# How many pygmy corydoras?



## sabrinah (Jan 2, 2015)

I just came back from a long vacation and the relative that swore she would take great care of my tanks didn't do a very good job. I'm down to 4 pygmy corydoras in the 10 gallon (which were laying eggs like mad when I left) and very sparse plants. Obviously both need to be improved. 

My question is, how many more pygmy cories should I get? I'm not positive whether the four remaining will survive because they absolutely will not come out from under the driftwood, not even for food. I only know there's four because they stuck their little faces out for a second. There will eventually be a King betta in that tank as well, but not until I buy a butt load of plants. I was thinking 10 cories. Would 14 be too many if the remaining ones do survive?


----------



## RussellTheShihTzu (Mar 19, 2013)

I hope the last four survive for you. 

You can have 14 Pygmy Cory in the 10. That's the beauty of Nano fish: You can have more than most people think because of their tiny size. If you decide 14 is too many after you get them you could even put five or so in with Spike if he is tolerant. I have five Habrosus in my 5.5s with each of my Betta.


----------



## sabrinah (Jan 2, 2015)

10 it is then!

Thus far Spike has proven to be a raging jerk, but maybe he'll have a change of heart. 
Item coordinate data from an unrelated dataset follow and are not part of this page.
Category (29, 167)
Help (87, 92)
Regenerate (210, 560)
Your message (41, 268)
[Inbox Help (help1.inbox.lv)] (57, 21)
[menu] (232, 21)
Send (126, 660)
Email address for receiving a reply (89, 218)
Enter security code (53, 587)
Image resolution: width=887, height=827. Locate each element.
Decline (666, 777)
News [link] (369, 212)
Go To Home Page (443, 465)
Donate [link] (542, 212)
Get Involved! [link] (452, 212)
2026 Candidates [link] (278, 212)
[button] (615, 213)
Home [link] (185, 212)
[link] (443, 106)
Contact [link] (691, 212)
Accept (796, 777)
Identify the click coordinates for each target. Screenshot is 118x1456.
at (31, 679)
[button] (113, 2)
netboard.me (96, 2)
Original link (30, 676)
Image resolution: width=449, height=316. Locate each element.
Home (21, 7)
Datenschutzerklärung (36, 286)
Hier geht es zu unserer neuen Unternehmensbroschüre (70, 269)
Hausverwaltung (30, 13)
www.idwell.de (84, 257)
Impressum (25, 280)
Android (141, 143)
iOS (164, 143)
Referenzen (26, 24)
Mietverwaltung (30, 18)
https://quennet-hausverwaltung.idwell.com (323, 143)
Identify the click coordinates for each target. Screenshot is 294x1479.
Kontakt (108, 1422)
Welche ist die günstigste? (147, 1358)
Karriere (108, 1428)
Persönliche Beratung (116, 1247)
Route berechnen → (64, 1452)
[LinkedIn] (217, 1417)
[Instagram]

I haven't decided yet whether I want to drive to the only decent aquatic store (I hate freeway driving, and I have to today to take my dog to the vet. Panic attack is imminent). Is there any sellers you would recommend buying them from? I would greatly prefer if they were not wild caught.


----------



## RussellTheShihTzu (Mar 19, 2013)

I like Invertebrates by Msjinkzd - Specializing in invertebrates and micro fish from around the world.. Check her current stock list. She has a few at $2.50 each + FedEx shipping. JDAquatics may also have them; I've bought Habrosus from him.


----------



## sabrinah (Jan 2, 2015)

I'll check that site out! Thanks! I'm already buying a bunch of plants from JDAquatics to make my tank corydora approved, so if I could get my corys from him too that would be amazing. I don't know what it is about having everything coming from one place that's so comforting.


----------



## RussellTheShihTzu (Mar 19, 2013)

I know exactly what you mean! My tanks are 95% plants from Jacob; all of my Habrosus and Dwarf Crays are from him, too. The rest of my Nano fish are from Rachel because she's great but she also carries some species Jacob doesn't. Thanks to paperlilies I also have a new person from whom I will only buy my Betta, too. I think I'm what they call "brand loyal."


----------



## sabrinah (Jan 2, 2015)

I think being brand loyal is a good thing! I'm the same way once I find something I like. JDAquatics didn't have any pygmys. I'll have to see how the next couple days play out before I decide if I'm ordering them online. I did just go to Petco and get their last king. He's not huge but he's pretty. He'll be in QT until I have the tank up to par again and I'm absolutely positive he's 110% healthy.


----------



## sabrinah (Jan 2, 2015)

@RussellTheShihTzu Can you please confirm or deny this idea?

So the relative taking care of my tanks didn't feed them frozen food once the entire time I was gone, even though she made a big deal about making sure to do exactly what I was doing and giving them frozen as often as she could. The first night I was back I didn't feed the cories because I cleaned the tank that night, and I never feed them on those day because I figure they can forage through whatever I stir up, which they usually do. The second night I was busy, as one is after being gone for 5 weeks, so everyone got pellets. Mid-day yesterday everyone got frozen mysis shrimp because I had bought them that morning and was excited to try them. Lo and behold, the 4 remaining pygmy cories are almost completely back to their active, mischievous selves, though they are more skittish than before. I believe it was the lack of frozen food causing them to hide constantly. Why? I don't know. Maybe since the frozen is healthier and of higher quality it gives them more energy? Makes them want to forage?

Am I crazy for thinking frozen food is the key to my cories behavior? I suppose it could just be coincidence. Or maybe they were sad and missed their mother (it would be hilarious if that was actually possible. Spike apparently did get upset and mopey, but I highly doubt the cories care about my presence).


----------